United States District Court, D. Maryland, Northern Division
Mar 23, 2010
CIVIL NO.: WDQ-06-1882 (D. Md. Mar. 23, 2010)

Summary

affirming $3,000 service payments to seven lead plaintiffs in FLSA case of over 750 school bus driver and aides, with total gross recovery of $1.55 million

Summary of this case from DeWitt v. Darlington Cnty.

Opinion

CIVIL NO.: WDQ-06-1882.

March 23, 2010


MEMORANDUM OPINION


A class of more than 750 school bus drivers, aides, and others sued First Student for violating the Fair Labor Standards Act ("FLSA") and comparable Maryland labor laws by failing to pay straight and overtime wages from June 2003. Pending is the parties' joint motion to approve the class-wide settlement. For the following reasons, the proposed settlement will be approved.

Maryland Wage Hour Law, Md. Code Ann., Lab. Empl. §§ 3-401, et seq.; Maryland Wage Payment Collection Act, Md. Code Ann., Lab. Empl. §§ 3-501 et seq.

I. Background

The Plaintiffs alleged that, when calculating overtime, First Student did not aggregate time appropriately; e.g., an employee who drove a bus for 30 hours and trained other drivers for 20 hours in a week only received pay for 50-hours with no overtime. Paper No. 80 at 2. The Plaintiffs also alleged that First Student failed to pay overtime to charter drivers and the safety and attendance bonuses, and provided inadequate pay for non-driving tasks. Id.
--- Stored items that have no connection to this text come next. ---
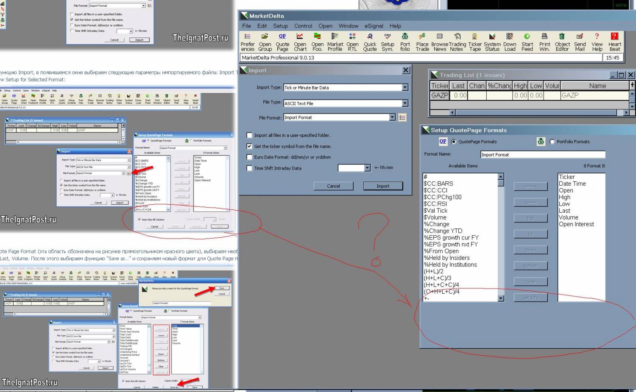
Task: Click the Import button
Action: 383,186
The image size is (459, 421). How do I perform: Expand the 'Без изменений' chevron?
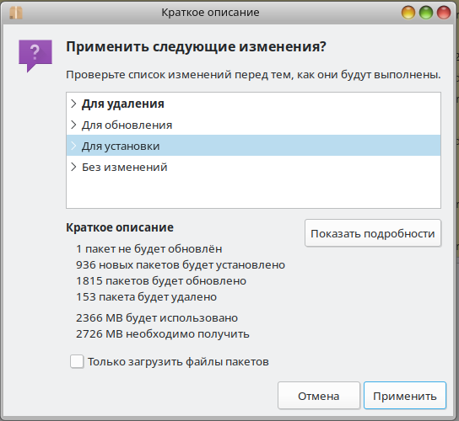73,167
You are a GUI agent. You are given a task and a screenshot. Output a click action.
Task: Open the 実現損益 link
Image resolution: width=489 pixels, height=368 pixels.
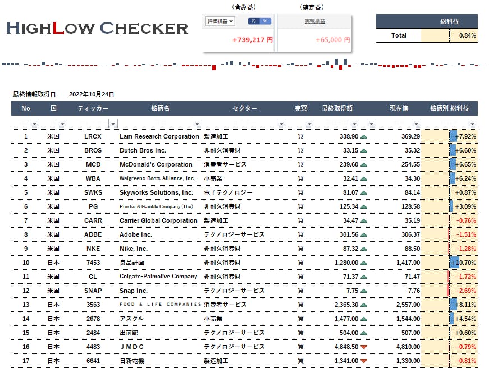pyautogui.click(x=315, y=21)
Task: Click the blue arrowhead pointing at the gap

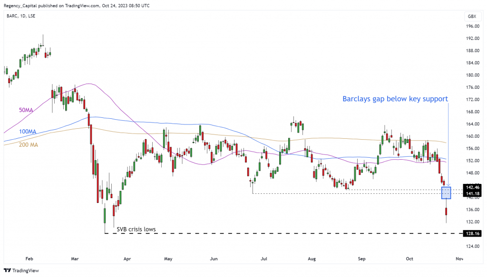Action: (449, 184)
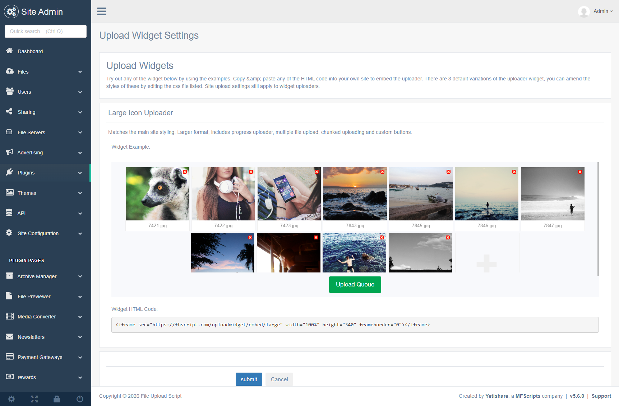619x406 pixels.
Task: Click the plus tile to add files
Action: point(486,263)
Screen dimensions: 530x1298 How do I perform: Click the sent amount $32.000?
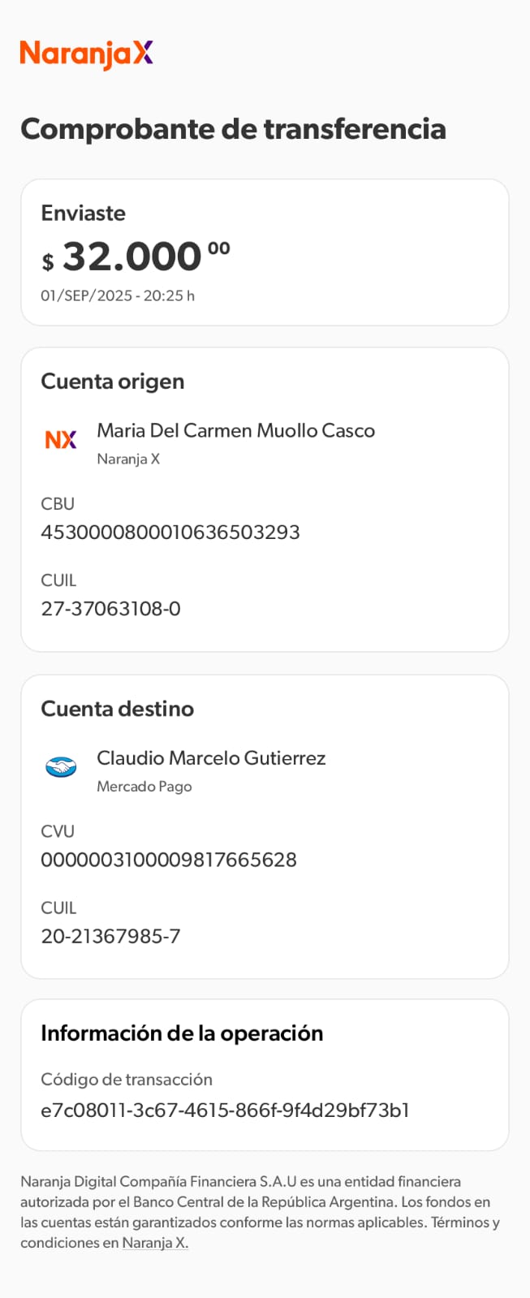click(x=136, y=257)
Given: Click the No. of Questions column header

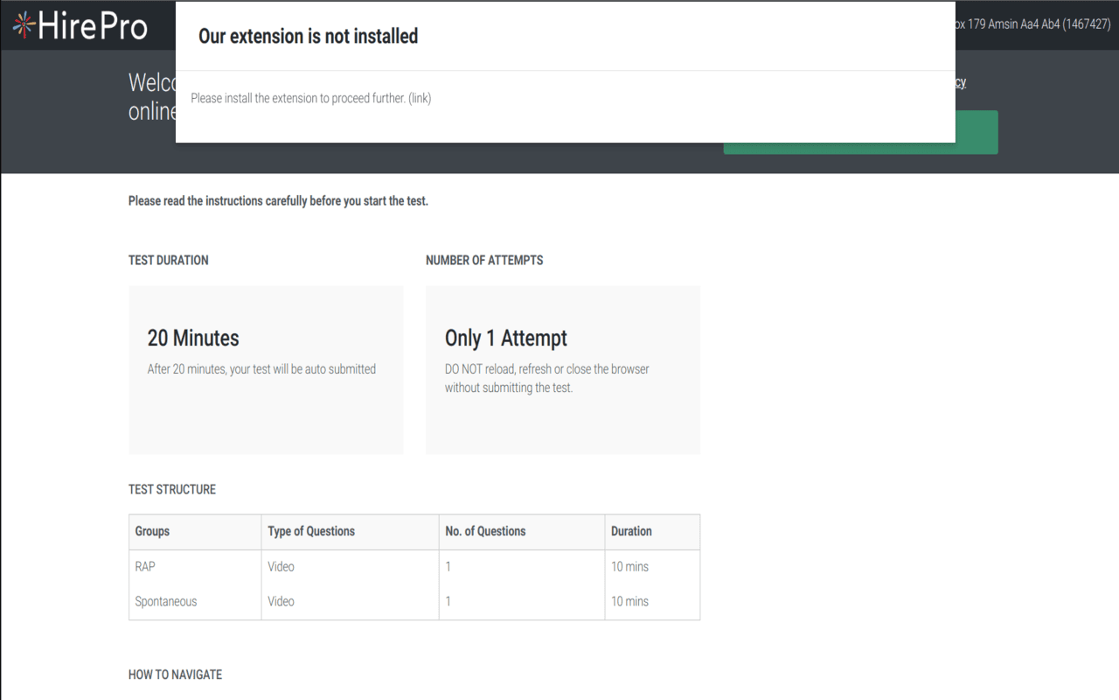Looking at the screenshot, I should click(485, 531).
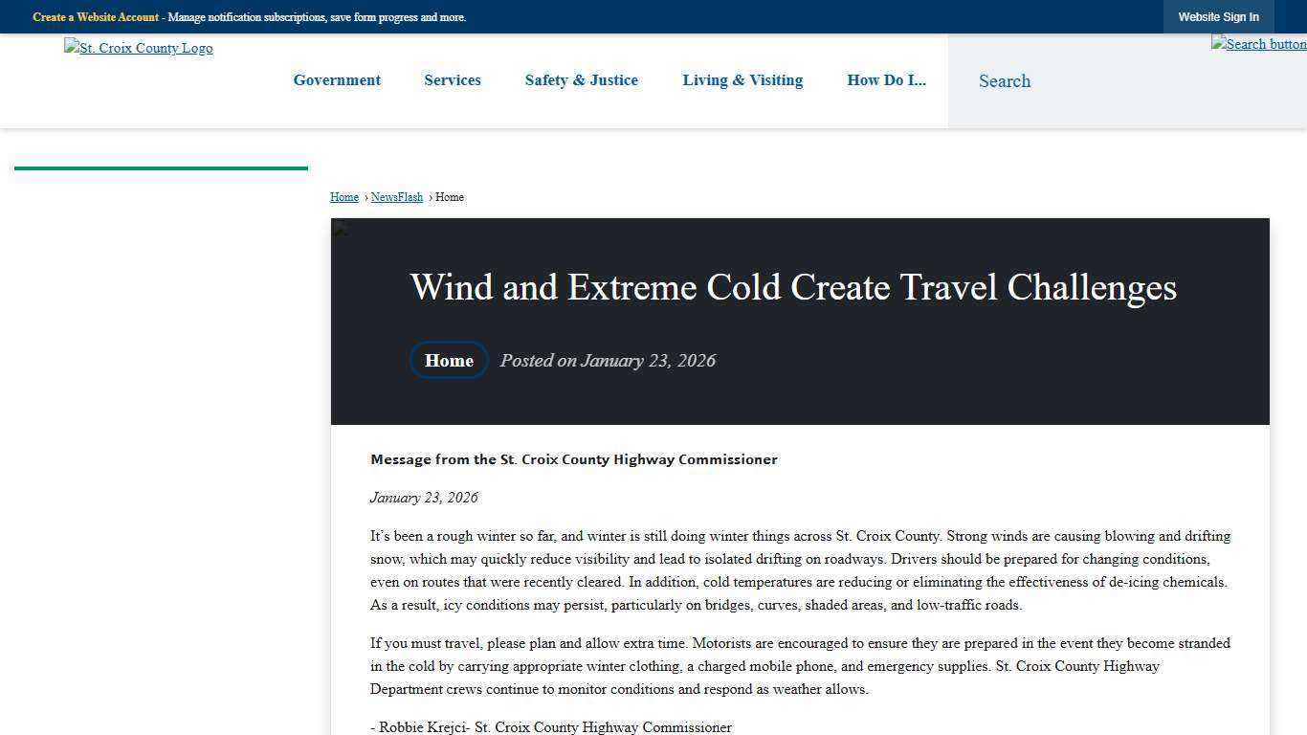Expand the Government section dropdown options
The image size is (1307, 735).
336,80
The Court certified the Plaintiffs' FLSA claims as a collective action, Paper No. 33, and certified the Maryland labor claims as a class action under Fed.R.Civ.P. 23, Paper No. 81. On January 6, 2010, the parties notified this Court that they had reached a proposed settlement. Id. Under the terms of that settlement, the Plaintiffs would receive $1.55 million (inclusive of attorneys' fees and expenses) in exchange for releasing their claims against First Student. Paper No. 107, Ex. A ¶ 9. From that award, Plaintiffs' counsel seeks $497,666 in attorneys' fees and $57,000 in litigation expenses. Id. ¶ 11(g). The proposed settlement also awards the seven lead plaintiffs a supplemental "service payment" of $3,000 to compensate for time spent meeting with counsel to explain their work and First Student's pay practices. Id. at 5.
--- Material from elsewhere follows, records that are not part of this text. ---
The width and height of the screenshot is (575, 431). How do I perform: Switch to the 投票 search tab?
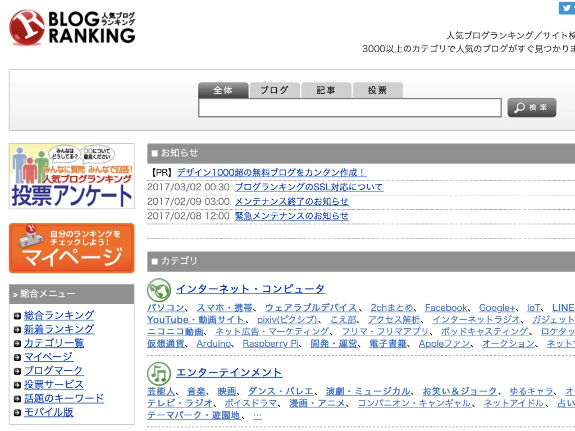[x=377, y=90]

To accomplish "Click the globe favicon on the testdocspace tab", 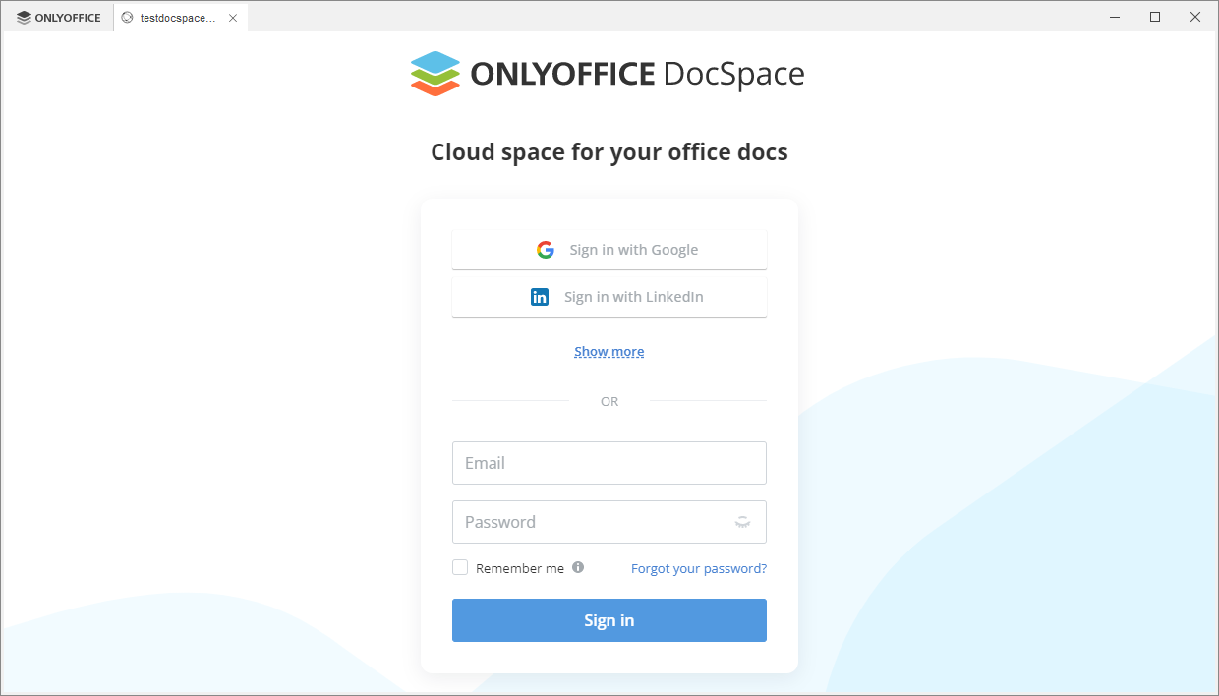I will point(125,17).
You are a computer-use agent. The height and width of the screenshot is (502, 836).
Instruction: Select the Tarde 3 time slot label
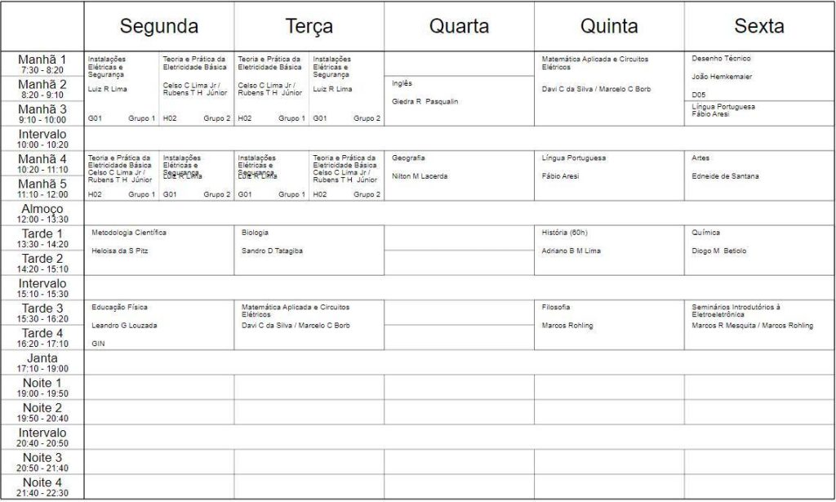tap(42, 313)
Unclaimed funds will be donated to the Children's Miracle Network. Paper No. 107 at 2.

On January 27, 2010, the parties filed a joint motion to approve the class-wide settlement. Paper No. 107. On January 28, 2010, the Court (1) preliminarily approved the proposed settlement, (2) approved the Notice of Proposed Settlement and ordered that it be sent to all class members by first-class mail, and (3) scheduled a fairness hearing to allow any class member to object to the settlement or opt out of the class. Paper No. 108. On March 19, 2010 at 2:00pm, the Court held the fairness hearing.

II. Analysis

A. Standards of Review

1. Rule 23(e)

Before approving a settlement in a certified class action, the court must evaluate its procedural and substantive fairness. Fed.R.Civ.P. 23(e). To ensure procedural fairness, Rule 23(e) requires: (1) court-approved notice to all class members bound by the proposed settlement, (2) a hearing to determine whether the proposal is "fair, reasonable, and adequate," (3) the parties' statement specifying their agreement, and (4) an opportunity for class members to object. Id. "The primary concern addressed by Rule 23(e) is the protection of class members whose rights might not have been given adequate consideration during the settlement negotiations." In re Jiffy Lube Sec. Litig., 927 F.2d 155, 158 (4th Cir. 1991).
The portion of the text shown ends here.